• [The problem]
When a line in the entries contains the word "agent", copy that line in full.

Listed records START

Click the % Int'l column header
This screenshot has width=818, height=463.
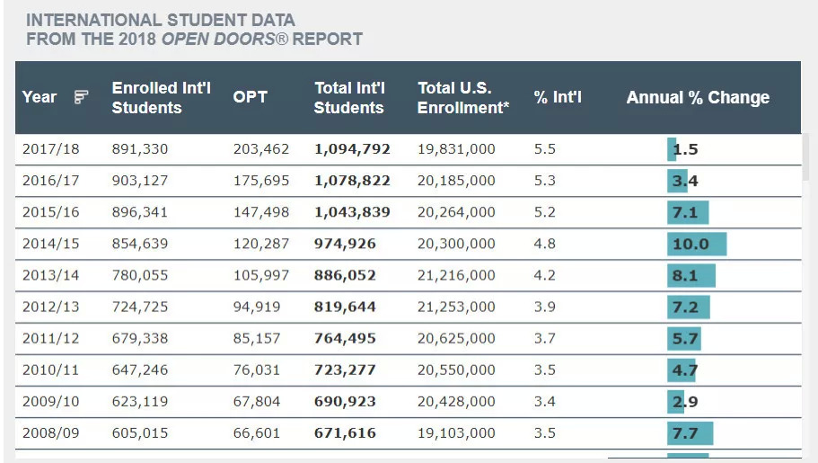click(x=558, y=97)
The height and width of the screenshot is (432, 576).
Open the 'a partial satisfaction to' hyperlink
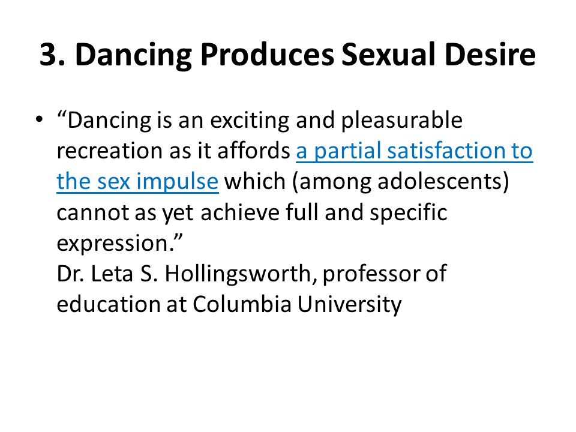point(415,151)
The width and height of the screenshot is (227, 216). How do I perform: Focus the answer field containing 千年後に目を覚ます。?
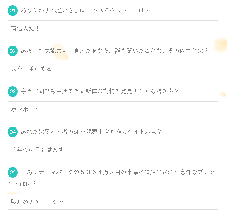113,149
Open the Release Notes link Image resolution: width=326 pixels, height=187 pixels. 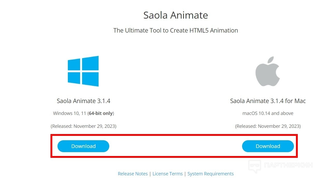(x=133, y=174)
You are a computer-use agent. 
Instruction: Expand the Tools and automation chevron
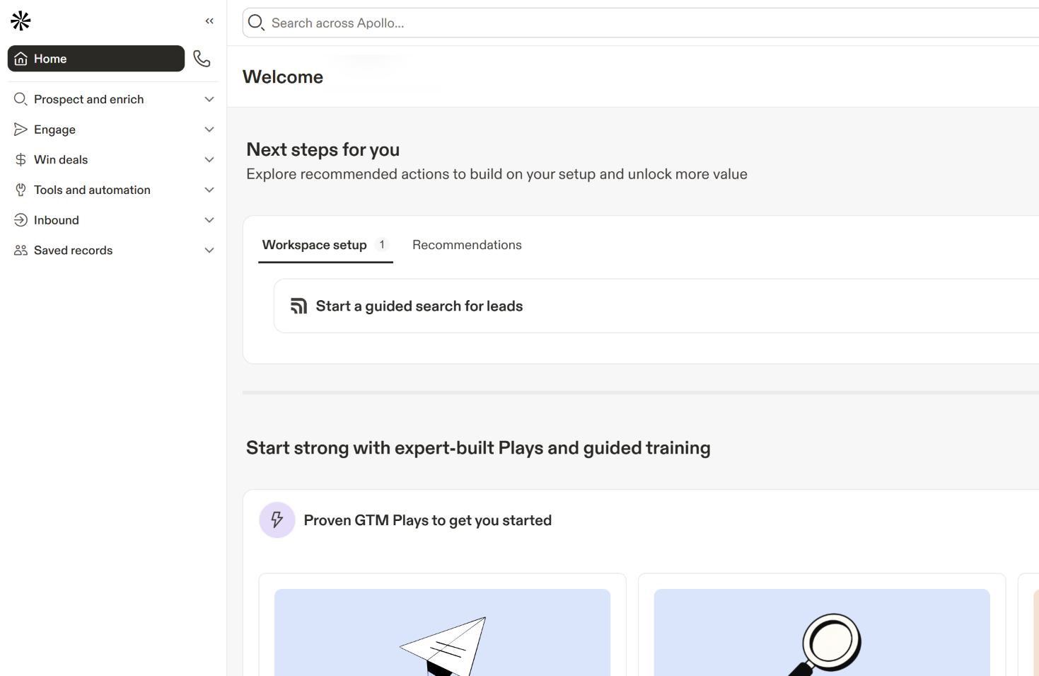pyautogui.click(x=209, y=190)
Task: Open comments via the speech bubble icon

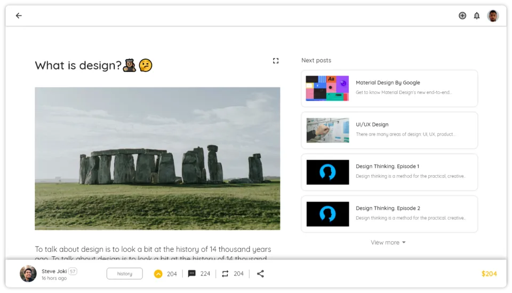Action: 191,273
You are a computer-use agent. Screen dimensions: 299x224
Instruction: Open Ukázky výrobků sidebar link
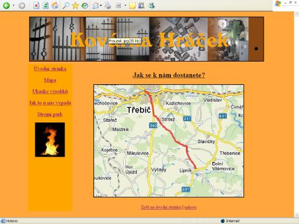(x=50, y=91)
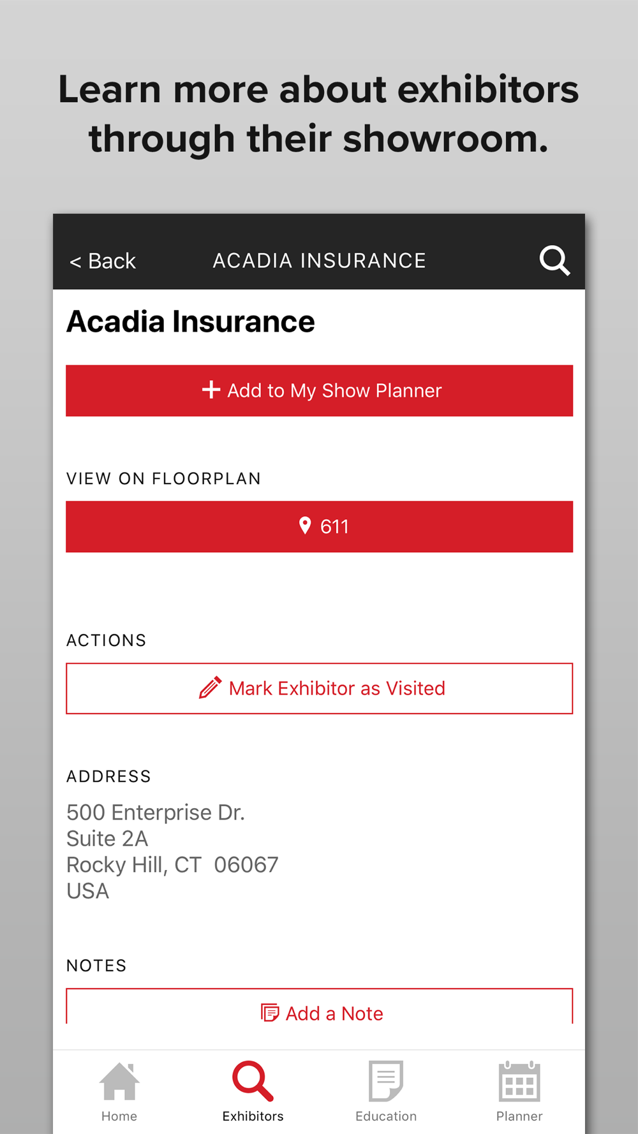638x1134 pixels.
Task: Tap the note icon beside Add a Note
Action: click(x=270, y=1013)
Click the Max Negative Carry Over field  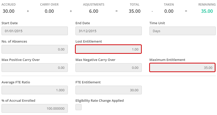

Listed records END

• [Answer to the exercise]
You are a computer-use agent. 
You are a computer-use agent. Screen dimensions: 299x224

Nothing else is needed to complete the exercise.